The RP deadline is 11:59pm on Saturday, January 15th. Angles should be sent to secandido@comcast.net ..

01-10-05, 01:29 AM
[FADE IN. A dismal, dingy room. There's a mattress over by one wall, and a creaky radiator on another, with the sound of rats, or cockroaches (or perhaps both) scurrying about. Water is dripping from the old radiator, as outside, police cars screech past, sirens on full, lights flashing. A word starts to pull through the scene, part of it, camouflaged like a chameleon so it's barely visible, except for part of one letter. "D", making it clearer to the intelligent and entertained viewer who this scene represents.

CUT TO: A gorgeous hotel room, with a luxurious double bed down the centre, the radiator working properly and behind a desk, a TV, mini-bar fridge, bedside unit, telephone on said unit... everything you'd expect in a five star hotel and more. Running water can be heard, but this time it's from the shower. As the camera pans round the room, taking in all its splendour, the shower stops, and seconds later, wearing a towel from the waist down, walks in a certain entertaining individual with something to say]

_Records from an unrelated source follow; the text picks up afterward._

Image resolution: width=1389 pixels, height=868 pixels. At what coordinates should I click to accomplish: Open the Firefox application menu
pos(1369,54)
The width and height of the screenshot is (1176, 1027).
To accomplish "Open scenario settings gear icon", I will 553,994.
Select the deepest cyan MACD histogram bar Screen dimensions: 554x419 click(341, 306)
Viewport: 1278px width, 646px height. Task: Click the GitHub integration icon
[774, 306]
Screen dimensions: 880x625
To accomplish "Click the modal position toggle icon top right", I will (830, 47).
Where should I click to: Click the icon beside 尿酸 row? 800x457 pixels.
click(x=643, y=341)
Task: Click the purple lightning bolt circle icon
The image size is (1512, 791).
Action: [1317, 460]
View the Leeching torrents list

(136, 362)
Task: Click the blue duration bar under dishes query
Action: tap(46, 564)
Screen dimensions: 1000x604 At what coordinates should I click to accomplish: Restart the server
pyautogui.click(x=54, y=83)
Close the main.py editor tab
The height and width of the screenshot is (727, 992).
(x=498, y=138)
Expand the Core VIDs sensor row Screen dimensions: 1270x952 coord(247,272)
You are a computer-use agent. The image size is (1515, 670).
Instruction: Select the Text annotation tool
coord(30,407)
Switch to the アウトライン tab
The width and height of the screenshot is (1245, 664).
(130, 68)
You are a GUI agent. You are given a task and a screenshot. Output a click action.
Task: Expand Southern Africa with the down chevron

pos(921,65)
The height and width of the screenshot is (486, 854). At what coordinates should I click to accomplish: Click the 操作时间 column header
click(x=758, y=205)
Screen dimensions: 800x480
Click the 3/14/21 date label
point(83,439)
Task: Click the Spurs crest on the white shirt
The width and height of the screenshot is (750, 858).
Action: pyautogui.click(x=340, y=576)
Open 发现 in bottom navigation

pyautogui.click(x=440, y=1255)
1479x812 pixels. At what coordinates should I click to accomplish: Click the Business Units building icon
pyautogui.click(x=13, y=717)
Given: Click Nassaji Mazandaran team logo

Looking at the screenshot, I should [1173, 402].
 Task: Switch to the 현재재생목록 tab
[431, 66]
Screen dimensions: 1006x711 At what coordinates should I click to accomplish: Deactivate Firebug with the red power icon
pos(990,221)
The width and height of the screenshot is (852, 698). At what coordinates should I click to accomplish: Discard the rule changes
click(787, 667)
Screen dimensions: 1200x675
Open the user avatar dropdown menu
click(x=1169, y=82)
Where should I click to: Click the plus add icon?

ME: How'd'ya like it? Much better than tha' other place, ain't it? Much more where ya'd expect ta see a true entertainer, a star of rock, pop, screen or wrestlin'. Especially before a so-called 'big debut' in a company tha's desperate for someone the fans'll tune in ta see. I just hope dear, dismal, disgusting Deuce ain't gonna bore the folks at home inta turning off their boxes, opening the curtains an' watchin' the rain fall down on their dull, boring lives.

Ya see, Deucie, tha folks at home wanna be entertained. They want a match tha's gonna make 'em think "Gee, those two look like they're gonna go far. Let's tune in again to see how they get on." They want the show to have the razzle, the dazzle, the glitz. They want ta see things outta the ordinary, in a good, tasteful way of course. They wanna see the good guy get the prize, and the bad guy go back to the drawin' board to cook up another scheme, ANYTHING ta get them tunin' in again next week.

Now, with me, you know the fans're gonna tune in again. But even tha most entertainin man on the PLANET can't get all tha viewers ta tune in on his own. So you've gotta do somethin' ta help. I know that's askin' a lot of ya, but I've prepared fer that. All you need ta do is...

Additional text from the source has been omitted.